There are various ways to find accommodation in Ireland: internet, newspapers, real estate agencies, etc. Find useful information on lease conditions in this article.
Finding an apartment or house for rent in Ireland is not an easy task because demand often exceeds supply, especially in large cities like Dublin where rents have become almost as expensive as in London.
You can start searching for a flat or apartment in the newspapers, on the Internet or via real estate agencies. Room sharing is also very widespread and many websites provide ads for room seekers as well as room providers. If you are seeking for a house or an apartment through real estate agencies, be careful with people you have businesses with! Abuses are frequently reported.

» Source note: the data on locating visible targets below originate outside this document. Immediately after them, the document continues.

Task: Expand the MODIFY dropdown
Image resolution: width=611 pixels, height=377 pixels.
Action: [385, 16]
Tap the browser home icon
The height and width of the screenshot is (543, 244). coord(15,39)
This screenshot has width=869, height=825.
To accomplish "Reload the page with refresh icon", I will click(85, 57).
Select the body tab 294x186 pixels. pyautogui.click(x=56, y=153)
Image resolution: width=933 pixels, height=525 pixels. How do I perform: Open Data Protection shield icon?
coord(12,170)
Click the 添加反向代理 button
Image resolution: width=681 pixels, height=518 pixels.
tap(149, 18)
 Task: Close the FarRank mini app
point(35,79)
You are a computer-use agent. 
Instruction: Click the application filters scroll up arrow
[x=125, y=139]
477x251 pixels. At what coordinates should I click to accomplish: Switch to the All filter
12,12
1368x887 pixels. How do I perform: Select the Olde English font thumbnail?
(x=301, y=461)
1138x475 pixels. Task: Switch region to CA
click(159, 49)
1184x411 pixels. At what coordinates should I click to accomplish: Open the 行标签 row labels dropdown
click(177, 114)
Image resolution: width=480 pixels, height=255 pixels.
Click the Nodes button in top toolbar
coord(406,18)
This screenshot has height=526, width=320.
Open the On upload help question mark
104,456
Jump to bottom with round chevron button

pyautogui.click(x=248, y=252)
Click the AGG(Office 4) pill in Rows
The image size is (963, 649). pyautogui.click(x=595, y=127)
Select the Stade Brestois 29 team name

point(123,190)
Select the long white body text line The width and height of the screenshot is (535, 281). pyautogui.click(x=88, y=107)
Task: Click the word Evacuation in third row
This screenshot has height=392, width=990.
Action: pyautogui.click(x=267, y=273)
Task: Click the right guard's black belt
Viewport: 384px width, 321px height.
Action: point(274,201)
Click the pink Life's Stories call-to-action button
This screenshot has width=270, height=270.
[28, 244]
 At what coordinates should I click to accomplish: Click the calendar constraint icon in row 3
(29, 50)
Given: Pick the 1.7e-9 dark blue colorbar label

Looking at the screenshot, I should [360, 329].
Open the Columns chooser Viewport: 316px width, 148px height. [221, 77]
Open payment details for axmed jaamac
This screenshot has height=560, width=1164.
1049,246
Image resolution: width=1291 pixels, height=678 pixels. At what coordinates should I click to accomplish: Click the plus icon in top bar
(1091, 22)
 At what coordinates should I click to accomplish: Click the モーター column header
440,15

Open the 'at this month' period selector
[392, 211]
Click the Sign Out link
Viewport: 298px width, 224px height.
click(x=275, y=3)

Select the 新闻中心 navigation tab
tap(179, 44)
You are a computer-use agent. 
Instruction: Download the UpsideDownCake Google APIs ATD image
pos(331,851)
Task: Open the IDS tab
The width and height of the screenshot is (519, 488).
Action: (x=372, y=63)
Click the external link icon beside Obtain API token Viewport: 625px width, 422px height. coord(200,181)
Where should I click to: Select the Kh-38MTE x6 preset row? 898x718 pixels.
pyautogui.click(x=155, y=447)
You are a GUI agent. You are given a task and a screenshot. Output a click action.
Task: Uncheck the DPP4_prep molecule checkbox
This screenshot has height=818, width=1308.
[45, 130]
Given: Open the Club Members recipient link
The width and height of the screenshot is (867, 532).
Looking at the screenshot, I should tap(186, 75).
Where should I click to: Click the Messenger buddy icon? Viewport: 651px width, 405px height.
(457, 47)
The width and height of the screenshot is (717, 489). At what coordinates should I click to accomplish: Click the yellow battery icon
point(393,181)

Leases are generally one year in length and water, gas and electricity can be included in the rent. Everything will be clearly stated in your rental agreement. A deposit of six weeks rent will be requested to cope for the possible damages you may cause or in case of non-payment.
An inventory and statement of state of repair will be made in your presence before you move in. It's up to you to verify the general state of your housing and to notify the possible damages left unlisted. Check all the appliances and make sure they are usable.
If your landlord wants to break the lease, he must give you a notice period proportional to the length of your rental lease: for a lease of 6 months or less, the notice period will be of 4 weeks; for a lease from 6 months to one year, the notice period will be of 5 weeks; for a lease from 1 to 2 years, the notice period will be 6 weeks, 7 weeks for a lease from 2 to 3 years, 8 weeks for a lease from 3 to 4 years and 16 weeks for a lease over 4 years. The same notice periods apply in case you want to break your lease.
In case of dispute with your landlord, contact the Private Residential Tenancies Board (PRTB) to set up a conciliation meeting.